*TASK OBJECTIVE*:
Could you give back every record below exactly, leaving out the pictures?

Stored data entries

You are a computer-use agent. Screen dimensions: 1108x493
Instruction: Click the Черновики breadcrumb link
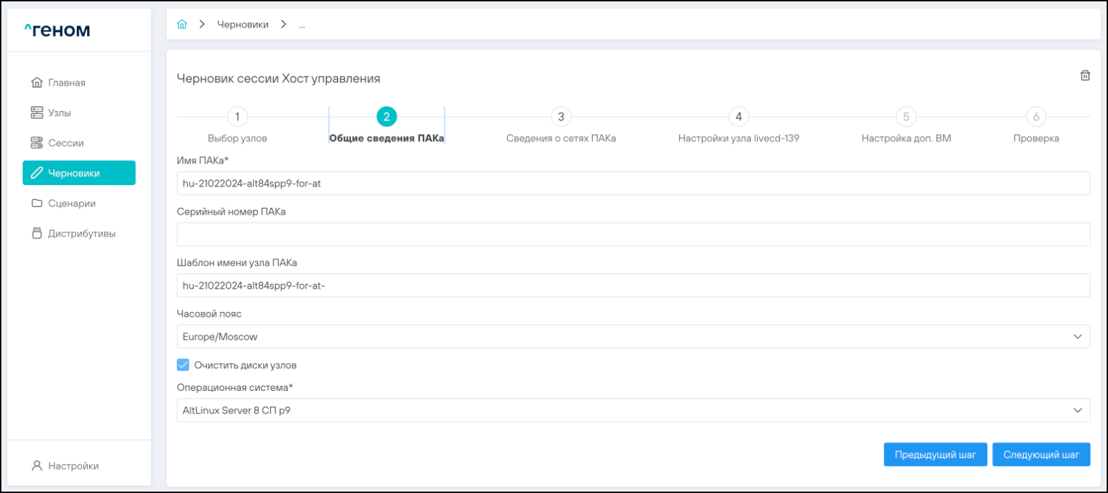tap(242, 25)

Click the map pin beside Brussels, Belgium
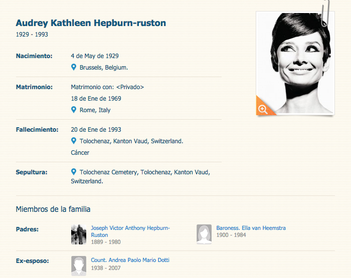click(x=74, y=67)
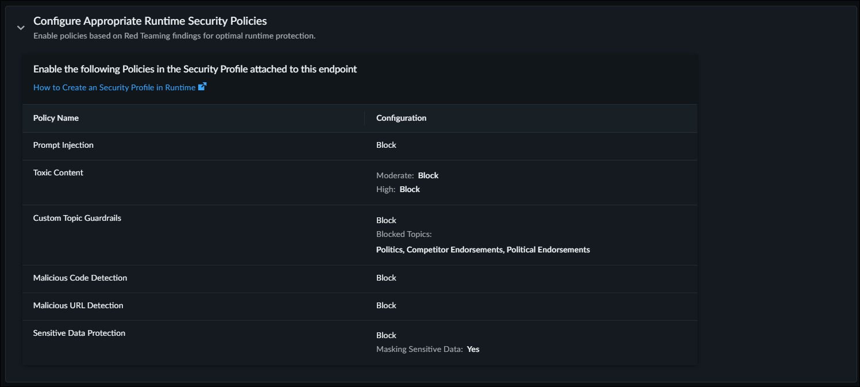
Task: Click the Masking Sensitive Data Yes value
Action: point(473,349)
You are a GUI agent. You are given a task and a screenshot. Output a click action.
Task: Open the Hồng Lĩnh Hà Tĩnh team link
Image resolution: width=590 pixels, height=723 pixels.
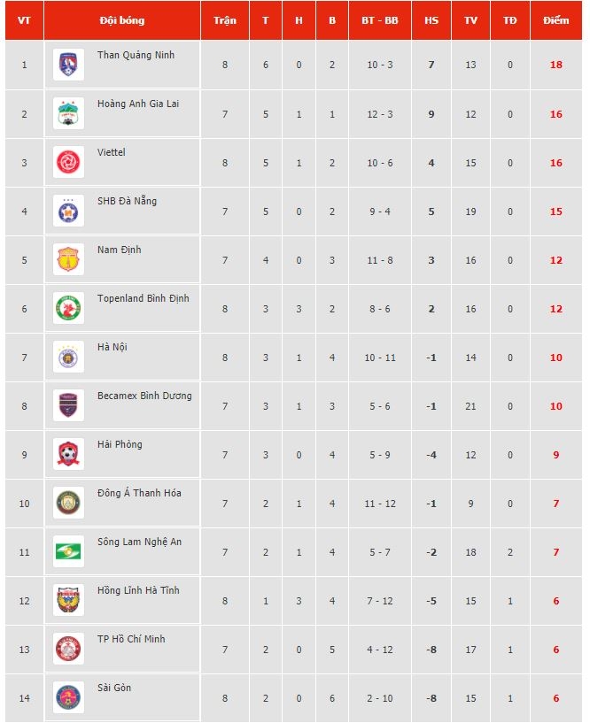[138, 590]
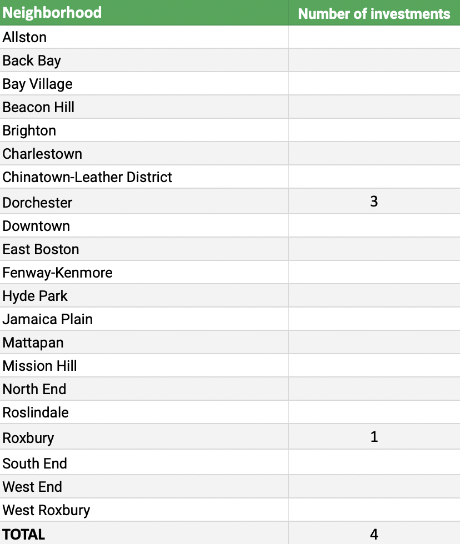460x544 pixels.
Task: Select the Dorchester neighborhood cell
Action: click(x=37, y=202)
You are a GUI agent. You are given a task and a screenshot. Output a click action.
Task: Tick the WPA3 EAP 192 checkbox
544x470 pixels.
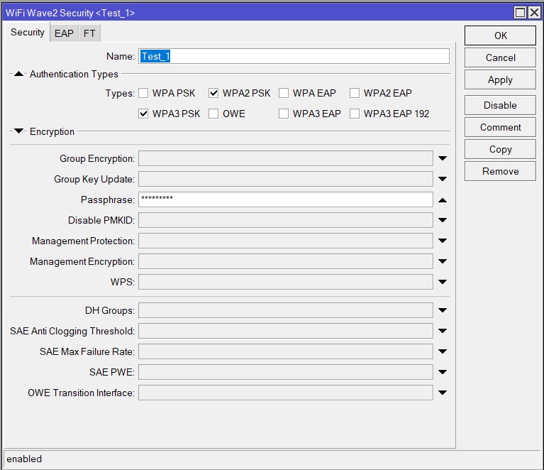coord(355,114)
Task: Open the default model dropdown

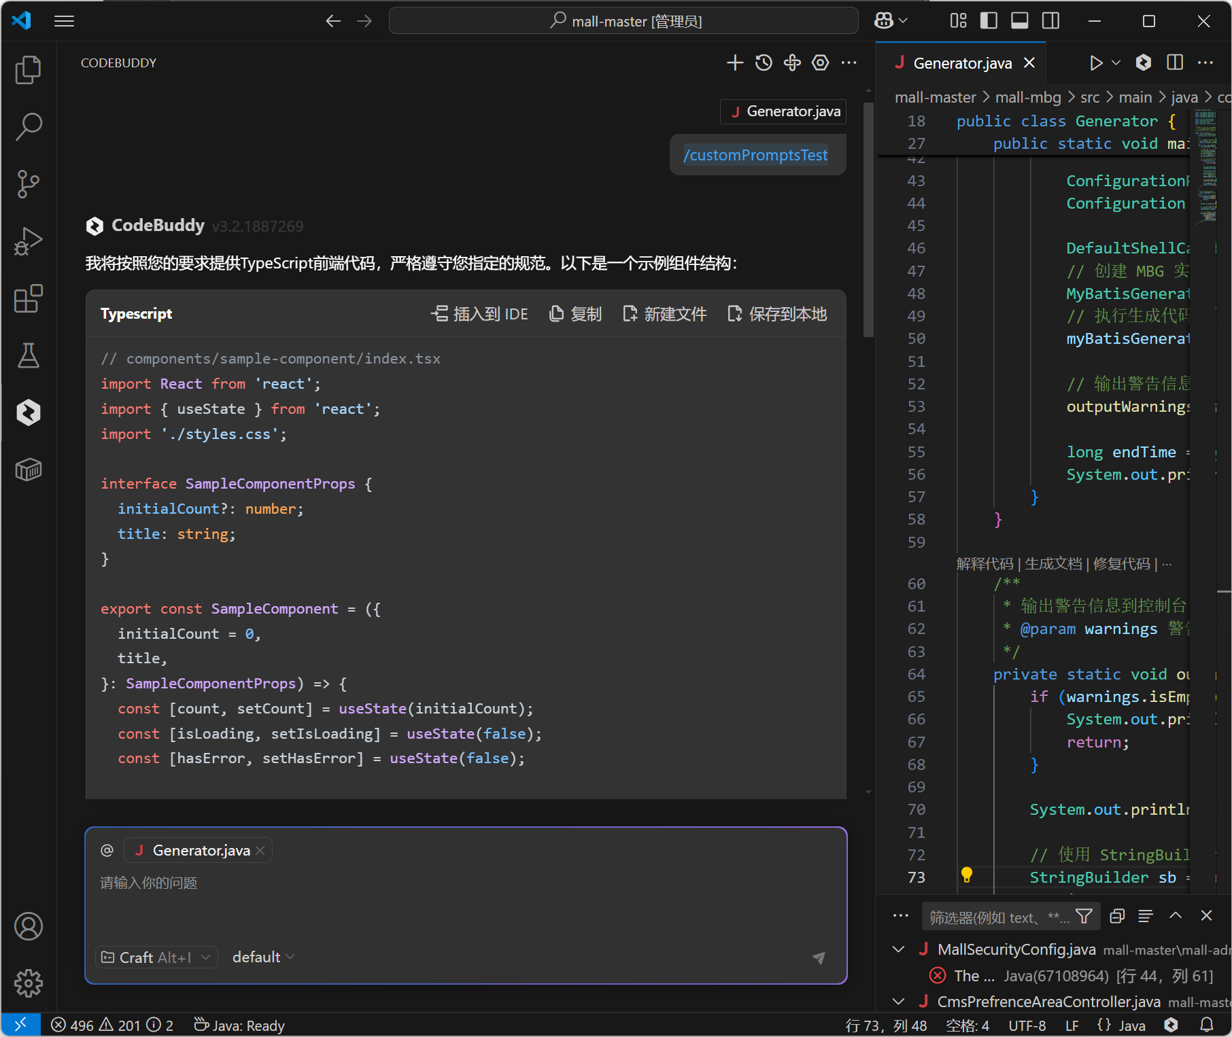Action: coord(263,957)
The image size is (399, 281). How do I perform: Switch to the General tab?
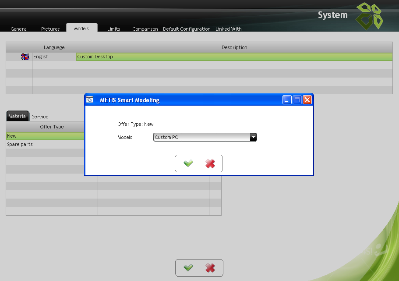[x=19, y=29]
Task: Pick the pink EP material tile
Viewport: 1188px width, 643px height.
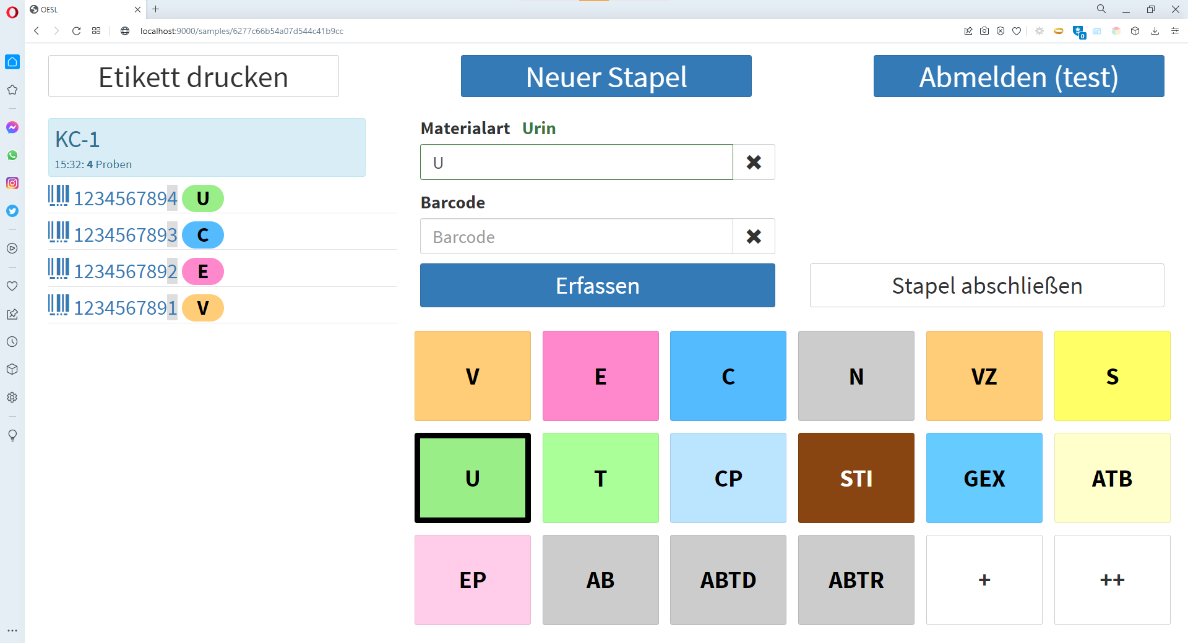Action: pyautogui.click(x=472, y=580)
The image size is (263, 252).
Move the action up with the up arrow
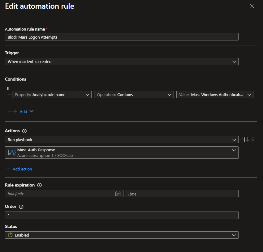click(243, 140)
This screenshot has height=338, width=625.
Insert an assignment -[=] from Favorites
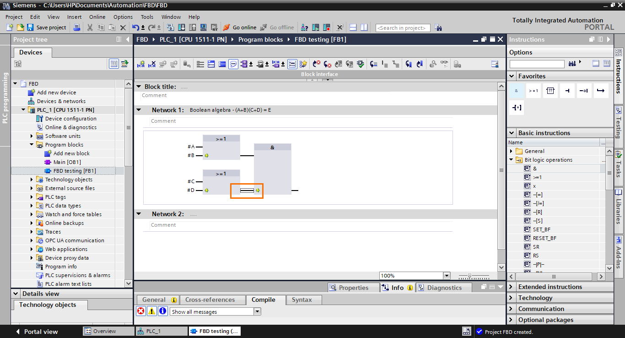coord(517,108)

*YOUR RESPONSE*:
You are a computer-use agent. Screen dimensions: 1108x493
Instruction: Click the Черновики breadcrumb link
tap(242, 25)

Click the map pin beside Brussels, Belgium
click(x=74, y=67)
Task: Click the Masking Sensitive Data Yes value
Action: point(473,349)
You are a GUI agent. You are given a task and a screenshot. Output a click action.
Task: Open the Hồng Lĩnh Hà Tĩnh team link
Image resolution: width=590 pixels, height=723 pixels.
[138, 590]
460x544 pixels.
Task: Select the Dorchester neighborhood cell
Action: click(x=37, y=202)
You are a GUI agent. You are given a task and a screenshot. Output a click action.
Task: Tick the WPA3 EAP 192 checkbox
544x470 pixels.
coord(355,114)
Task: Open the default model dropdown

Action: coord(263,957)
The image size is (399, 281). How do I perform: Switch to the General tab?
[x=19, y=29]
Task: Pick the pink EP material tile
Viewport: 1188px width, 643px height.
Action: pyautogui.click(x=472, y=580)
The image size is (263, 252).
Move the action up with the up arrow
click(243, 140)
This screenshot has height=338, width=625.
Insert an assignment -[=] from Favorites
coord(517,108)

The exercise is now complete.